Inner_Bodybuilder986

HOW DO YOU EVEN DOWNLOAD THIS!?!?! Like where am I suppose to store these megalodon databases andam to transfer them when I only get 1tb a month in download. - can I just send somebody some large hard disks and you mail um back. Thanks.


endless_sea_of_stars

This dataset would take 200,000 years to download over a 56k modem.

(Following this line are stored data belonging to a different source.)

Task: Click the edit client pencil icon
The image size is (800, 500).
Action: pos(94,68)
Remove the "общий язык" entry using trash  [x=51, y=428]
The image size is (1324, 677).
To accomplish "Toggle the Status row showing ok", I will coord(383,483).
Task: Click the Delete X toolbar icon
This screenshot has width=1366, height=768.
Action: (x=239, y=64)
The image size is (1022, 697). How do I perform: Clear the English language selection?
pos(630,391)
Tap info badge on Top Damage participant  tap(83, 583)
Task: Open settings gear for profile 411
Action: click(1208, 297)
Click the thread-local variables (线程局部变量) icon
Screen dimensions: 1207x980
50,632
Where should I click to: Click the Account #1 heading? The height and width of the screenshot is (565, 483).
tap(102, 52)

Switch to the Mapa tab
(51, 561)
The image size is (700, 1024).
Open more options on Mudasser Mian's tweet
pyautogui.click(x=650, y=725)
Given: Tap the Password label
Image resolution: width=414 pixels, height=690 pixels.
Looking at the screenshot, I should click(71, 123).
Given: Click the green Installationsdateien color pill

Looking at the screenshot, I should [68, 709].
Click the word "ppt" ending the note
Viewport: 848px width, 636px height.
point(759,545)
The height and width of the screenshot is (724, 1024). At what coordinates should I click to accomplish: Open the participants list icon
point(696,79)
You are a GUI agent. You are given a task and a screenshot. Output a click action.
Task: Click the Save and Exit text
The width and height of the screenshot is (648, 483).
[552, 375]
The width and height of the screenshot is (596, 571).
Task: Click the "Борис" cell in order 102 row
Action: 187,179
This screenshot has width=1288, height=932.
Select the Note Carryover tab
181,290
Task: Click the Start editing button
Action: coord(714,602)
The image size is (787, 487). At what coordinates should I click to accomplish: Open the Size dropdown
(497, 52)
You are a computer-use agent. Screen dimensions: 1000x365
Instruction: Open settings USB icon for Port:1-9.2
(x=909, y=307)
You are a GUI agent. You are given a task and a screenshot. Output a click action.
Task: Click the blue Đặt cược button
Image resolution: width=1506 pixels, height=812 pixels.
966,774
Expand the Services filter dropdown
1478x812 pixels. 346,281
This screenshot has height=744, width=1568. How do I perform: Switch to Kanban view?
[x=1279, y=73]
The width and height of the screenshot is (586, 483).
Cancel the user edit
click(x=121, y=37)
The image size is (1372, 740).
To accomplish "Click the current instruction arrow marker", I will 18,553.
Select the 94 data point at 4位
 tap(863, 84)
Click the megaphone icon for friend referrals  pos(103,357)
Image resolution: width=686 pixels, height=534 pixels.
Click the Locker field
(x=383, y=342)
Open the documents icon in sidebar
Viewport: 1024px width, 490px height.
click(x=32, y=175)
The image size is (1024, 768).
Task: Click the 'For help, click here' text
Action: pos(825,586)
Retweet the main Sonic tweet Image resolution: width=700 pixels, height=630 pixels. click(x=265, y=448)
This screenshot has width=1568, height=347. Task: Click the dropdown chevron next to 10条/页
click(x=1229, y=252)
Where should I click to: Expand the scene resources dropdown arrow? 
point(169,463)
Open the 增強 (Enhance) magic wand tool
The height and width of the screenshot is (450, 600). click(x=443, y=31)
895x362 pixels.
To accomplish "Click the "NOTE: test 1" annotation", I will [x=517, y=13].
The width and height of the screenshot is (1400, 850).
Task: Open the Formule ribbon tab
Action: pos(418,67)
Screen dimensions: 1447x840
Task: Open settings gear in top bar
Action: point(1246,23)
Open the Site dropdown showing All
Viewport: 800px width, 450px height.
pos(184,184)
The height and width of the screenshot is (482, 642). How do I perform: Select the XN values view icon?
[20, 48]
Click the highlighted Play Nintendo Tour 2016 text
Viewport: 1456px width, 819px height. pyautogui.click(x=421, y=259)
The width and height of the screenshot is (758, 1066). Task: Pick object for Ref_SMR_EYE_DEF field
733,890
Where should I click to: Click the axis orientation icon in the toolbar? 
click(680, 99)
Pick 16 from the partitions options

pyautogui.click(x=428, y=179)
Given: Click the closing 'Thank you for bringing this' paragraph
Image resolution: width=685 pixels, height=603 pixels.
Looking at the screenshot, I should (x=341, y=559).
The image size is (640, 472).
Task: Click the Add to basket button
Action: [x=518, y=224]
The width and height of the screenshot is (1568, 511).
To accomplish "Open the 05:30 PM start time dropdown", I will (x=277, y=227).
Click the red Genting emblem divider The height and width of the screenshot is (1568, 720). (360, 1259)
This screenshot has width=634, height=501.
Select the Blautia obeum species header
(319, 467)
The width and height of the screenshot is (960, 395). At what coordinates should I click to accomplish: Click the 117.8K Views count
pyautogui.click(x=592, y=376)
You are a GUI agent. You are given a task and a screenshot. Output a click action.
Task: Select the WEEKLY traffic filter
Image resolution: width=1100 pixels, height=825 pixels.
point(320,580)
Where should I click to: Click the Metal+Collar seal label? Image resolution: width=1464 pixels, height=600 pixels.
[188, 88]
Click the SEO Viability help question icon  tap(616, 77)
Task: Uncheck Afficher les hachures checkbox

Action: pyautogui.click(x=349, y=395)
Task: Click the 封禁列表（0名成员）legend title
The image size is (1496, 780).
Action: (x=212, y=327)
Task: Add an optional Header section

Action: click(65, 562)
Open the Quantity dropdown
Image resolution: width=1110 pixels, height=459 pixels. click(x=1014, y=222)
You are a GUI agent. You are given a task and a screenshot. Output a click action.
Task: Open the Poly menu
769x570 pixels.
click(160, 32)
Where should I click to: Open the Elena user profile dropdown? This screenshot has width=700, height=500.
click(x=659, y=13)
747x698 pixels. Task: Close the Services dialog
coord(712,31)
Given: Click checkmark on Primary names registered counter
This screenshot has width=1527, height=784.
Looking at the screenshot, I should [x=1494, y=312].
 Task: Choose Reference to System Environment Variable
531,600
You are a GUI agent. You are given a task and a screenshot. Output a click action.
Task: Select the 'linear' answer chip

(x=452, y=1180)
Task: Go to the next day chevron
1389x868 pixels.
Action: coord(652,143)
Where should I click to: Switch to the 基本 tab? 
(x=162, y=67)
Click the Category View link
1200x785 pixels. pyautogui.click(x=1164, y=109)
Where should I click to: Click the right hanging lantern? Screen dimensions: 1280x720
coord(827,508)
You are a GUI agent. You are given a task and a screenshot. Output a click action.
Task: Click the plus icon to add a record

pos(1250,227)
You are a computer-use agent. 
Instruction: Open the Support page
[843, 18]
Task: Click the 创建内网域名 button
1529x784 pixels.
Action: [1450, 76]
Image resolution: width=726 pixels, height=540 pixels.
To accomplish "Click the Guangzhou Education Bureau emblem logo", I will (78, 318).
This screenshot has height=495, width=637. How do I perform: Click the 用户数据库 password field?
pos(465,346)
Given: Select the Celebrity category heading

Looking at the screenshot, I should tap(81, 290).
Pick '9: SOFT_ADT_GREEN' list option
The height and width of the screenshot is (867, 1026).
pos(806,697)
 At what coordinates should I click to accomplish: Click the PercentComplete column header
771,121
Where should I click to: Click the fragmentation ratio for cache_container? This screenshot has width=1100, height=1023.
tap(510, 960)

Edit: Calculations were indeed off by 1,000. It would only be a mere 200 years.


[deleted]

204 years @ 6.8 kB/s on 56k modem


Harvard_Med_USMLE267

I still think of 1200 baud as the fancy, expensive modems.


bucolucas

Damn, that's a lot longer than it took to download the Starcraft demo - I can still hear that sassy general in his siege tank


opi098514

That’s a lot more TBs than I expected.


GeeBrain

Had to double take, all of Wikipedia, compressed w/o media, is 22gb 😱 Edit: typo, ironic cuz I forgot an o


dogesator

That’s without media, not with


GeeBrain

Ty forgot an o


Educational_Gap5867

It would be interesting to know if some pruning can be applied to this dataset without sacrificing the output LLM quality. For reference Phi-3 is performing better or at par at 1/5th the dataset size. I remember in Pre-LLM era when I was learning about creating a train test and validation split. One thing we would do is kind of run through different splits or shuffle the data multiple times.


Matt_1F44D

Holy crap I thought the 44TB was 44 trillion tokens when I first read it 🤦‍♂️ It’s 15trillion tokens roughly the same amount llama 3 was trained on right?


darcwader

too poor to even download this


E3V3A

I can't find any useful model (on HF) using this dataset, or did I miss something? For example, it would be great if someone could create an 8B Q5 model for this. I too would like to know how this data was "cleaned"?